It was his jaw-dropping endurance that allowed the Woody Creek man to win foot races in both places in conditions beyond brutal.

Taking a break from scrubbing dishes at a research station, Gates won a marathon around the outpost amid temperatures of 20 below zero. Then last Saturday, the Aspen High graduate shattered the course record in the 80-mile Canadian Death Race by nearly 33 minutes. Not a bad effort for Gates’ first ultra marathon.

First the story of the South Pole.

“It had been in my brain for awhile to check out Antarctica,” he said.

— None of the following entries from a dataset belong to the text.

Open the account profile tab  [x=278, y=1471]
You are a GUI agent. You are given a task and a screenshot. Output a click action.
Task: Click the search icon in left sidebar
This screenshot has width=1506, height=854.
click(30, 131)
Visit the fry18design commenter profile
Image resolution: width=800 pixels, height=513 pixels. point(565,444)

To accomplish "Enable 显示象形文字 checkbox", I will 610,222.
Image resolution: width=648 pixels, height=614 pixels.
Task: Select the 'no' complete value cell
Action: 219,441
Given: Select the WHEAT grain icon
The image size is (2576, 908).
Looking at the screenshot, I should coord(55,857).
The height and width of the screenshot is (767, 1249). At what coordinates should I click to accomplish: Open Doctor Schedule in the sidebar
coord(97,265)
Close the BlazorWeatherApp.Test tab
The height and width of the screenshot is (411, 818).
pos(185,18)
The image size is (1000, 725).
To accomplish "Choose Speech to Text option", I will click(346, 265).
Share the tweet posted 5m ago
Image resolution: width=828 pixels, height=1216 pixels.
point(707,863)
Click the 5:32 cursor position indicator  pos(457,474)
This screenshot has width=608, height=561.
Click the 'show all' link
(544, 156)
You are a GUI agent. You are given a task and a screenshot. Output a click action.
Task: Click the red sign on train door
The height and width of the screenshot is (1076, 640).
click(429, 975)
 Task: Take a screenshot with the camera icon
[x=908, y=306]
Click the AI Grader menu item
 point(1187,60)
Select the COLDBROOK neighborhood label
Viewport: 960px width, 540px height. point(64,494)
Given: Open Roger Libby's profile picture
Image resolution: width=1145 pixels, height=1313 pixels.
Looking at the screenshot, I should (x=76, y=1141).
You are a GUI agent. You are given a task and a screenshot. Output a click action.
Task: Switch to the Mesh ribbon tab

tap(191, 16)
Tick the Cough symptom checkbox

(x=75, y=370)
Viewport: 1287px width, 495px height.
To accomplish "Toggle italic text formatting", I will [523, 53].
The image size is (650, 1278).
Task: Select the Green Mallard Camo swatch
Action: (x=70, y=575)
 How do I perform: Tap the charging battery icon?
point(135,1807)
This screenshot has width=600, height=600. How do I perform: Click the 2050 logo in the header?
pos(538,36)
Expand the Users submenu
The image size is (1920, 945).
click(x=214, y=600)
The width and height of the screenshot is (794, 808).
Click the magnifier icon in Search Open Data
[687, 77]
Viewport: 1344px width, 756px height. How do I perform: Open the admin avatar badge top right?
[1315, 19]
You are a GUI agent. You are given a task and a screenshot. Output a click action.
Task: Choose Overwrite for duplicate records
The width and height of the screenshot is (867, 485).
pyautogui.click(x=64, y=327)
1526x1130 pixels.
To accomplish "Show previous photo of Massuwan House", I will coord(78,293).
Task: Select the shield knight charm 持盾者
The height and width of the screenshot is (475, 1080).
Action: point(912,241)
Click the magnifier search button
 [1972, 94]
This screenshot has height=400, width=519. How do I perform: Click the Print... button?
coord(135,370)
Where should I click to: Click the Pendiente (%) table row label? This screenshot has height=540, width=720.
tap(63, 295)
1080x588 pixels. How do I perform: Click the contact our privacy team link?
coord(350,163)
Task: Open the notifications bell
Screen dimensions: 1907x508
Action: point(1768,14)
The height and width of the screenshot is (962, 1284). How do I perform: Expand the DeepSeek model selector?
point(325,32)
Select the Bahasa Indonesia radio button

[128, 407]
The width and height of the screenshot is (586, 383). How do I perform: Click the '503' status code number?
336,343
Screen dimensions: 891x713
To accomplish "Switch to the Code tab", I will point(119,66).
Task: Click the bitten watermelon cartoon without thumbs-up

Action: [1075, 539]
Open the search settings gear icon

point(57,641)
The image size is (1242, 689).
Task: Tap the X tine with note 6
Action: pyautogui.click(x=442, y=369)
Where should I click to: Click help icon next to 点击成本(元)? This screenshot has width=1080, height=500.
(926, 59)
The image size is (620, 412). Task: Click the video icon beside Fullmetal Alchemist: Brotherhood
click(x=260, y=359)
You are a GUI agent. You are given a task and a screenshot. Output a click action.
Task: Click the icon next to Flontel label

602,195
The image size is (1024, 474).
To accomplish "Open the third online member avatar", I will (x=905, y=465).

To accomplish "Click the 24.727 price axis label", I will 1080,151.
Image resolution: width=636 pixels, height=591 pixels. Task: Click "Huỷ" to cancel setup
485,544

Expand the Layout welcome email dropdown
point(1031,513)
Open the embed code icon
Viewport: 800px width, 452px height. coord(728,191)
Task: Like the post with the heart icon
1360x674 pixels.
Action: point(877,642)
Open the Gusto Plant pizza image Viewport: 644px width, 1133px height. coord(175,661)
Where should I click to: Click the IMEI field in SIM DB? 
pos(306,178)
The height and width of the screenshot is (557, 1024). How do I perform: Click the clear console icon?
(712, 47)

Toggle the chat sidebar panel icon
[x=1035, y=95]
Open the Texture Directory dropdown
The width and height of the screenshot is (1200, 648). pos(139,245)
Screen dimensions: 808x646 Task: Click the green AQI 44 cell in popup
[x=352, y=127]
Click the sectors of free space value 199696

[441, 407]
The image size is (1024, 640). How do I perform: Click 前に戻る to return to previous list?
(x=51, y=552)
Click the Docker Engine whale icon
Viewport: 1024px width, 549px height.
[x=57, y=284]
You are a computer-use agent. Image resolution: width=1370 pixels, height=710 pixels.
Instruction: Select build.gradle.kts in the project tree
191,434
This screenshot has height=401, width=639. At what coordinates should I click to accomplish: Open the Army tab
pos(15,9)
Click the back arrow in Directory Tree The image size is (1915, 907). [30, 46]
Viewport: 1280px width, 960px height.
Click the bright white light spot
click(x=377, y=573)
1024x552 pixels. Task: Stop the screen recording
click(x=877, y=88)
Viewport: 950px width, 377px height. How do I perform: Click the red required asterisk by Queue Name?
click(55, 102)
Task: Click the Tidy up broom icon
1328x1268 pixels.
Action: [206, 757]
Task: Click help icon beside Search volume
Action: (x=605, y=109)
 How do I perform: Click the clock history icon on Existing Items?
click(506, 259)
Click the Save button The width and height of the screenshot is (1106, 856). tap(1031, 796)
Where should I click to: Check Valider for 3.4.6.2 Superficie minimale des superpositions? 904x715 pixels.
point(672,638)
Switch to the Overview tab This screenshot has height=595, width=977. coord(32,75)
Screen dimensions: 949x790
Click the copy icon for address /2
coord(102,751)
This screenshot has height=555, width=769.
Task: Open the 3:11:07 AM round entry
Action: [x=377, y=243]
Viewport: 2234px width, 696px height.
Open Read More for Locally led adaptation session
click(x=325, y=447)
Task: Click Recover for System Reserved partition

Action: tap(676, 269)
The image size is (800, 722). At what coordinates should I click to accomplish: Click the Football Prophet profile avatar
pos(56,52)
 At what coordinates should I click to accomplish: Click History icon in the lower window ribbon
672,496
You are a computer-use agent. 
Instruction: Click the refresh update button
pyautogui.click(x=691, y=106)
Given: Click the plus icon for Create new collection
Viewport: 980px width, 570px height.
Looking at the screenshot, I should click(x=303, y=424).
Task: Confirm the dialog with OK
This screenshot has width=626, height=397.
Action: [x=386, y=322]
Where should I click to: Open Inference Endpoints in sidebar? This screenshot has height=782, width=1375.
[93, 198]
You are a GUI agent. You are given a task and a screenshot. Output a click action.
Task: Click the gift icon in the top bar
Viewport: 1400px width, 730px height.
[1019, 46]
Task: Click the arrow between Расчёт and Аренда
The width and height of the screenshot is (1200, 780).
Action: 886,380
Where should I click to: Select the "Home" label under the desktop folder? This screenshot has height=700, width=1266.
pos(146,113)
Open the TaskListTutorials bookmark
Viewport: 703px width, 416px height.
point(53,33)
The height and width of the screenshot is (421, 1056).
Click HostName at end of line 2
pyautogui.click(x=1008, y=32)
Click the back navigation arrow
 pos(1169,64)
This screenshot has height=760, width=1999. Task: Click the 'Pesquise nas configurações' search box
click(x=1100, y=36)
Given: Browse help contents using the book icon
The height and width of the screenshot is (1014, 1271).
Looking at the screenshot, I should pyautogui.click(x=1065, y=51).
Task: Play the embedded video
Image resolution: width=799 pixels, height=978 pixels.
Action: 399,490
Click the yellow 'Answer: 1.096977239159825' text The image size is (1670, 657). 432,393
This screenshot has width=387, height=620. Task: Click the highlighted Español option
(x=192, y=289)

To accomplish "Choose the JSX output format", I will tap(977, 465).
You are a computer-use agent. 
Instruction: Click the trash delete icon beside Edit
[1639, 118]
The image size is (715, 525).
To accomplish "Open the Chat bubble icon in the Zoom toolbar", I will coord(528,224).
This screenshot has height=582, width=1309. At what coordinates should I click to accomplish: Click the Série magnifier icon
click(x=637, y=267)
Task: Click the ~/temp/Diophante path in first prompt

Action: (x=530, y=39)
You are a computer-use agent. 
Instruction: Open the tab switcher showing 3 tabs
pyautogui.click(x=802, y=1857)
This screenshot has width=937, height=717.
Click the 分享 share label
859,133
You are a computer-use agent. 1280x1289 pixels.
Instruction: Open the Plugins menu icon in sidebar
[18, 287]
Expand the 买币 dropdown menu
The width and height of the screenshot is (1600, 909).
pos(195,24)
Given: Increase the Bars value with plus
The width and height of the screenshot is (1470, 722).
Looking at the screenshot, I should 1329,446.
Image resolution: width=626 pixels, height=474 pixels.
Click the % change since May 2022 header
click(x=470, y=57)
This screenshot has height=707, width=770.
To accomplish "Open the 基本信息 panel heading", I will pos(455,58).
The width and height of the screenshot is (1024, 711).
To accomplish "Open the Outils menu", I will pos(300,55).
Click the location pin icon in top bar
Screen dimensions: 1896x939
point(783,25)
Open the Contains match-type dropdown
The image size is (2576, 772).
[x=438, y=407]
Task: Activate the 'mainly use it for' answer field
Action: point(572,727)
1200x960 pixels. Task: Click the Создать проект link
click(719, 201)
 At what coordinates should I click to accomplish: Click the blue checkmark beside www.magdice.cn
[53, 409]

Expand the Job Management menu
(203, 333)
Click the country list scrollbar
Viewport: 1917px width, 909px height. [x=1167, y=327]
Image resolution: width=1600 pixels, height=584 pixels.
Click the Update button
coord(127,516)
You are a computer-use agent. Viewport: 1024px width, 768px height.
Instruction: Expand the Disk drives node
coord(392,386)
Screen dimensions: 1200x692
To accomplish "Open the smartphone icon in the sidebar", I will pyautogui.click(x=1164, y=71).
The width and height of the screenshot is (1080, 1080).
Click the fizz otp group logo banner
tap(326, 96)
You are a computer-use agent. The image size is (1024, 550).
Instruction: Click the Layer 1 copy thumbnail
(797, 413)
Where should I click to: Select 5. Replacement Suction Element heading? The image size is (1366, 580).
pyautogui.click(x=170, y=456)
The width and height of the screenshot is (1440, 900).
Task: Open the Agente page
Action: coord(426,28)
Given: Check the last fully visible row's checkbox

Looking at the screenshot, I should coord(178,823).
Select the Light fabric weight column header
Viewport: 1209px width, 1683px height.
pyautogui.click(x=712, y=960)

Doing so can either cost a fortune, or one can make a little money by scouring plates for scientists. To see a land he described as “flatter than Kansas” and “colder than the dickens,” he chose the latter.

The key to the frozen sojourn? “Lots and lots of layers and don’t stop running.”

Gates, 30, was a standout runner at Aspen High, but often finished second to Jon Severy, who went on to All-American status running at the University of Colorado-Boulder.

Now a member of the Salomon shoe company’s international running team, and a veteran of mountain races in Italy, Switzerland and on Pikes Peak, Gates said the 24-hour Canadian Death Race piqued his interest.

Having done three marathons, “I decided to run three at once,” he said.

The race is held in central Alberta, several hours north of Banff in the Canadian Rockies. The terrain includes 4-wheel-drive trails, bogs, streams and simply scrambling up and down three peaks with thousands of feet of verticality.

“Going into the race I was just really curious,” he said. “I had nothing to base it off of. Usually I’m done eight hours before this race finishes, so I was curious about how my body would react.”

Gates said six hours in, he relied on mantras to continue — “Keep going, keep going,” for instance — as his brain deteriorated to what he described as an infantile or animalistic level. He had an advantage, however, having talked with the previous Death Race record holder, Hal Koerner, of Ashland, Ore.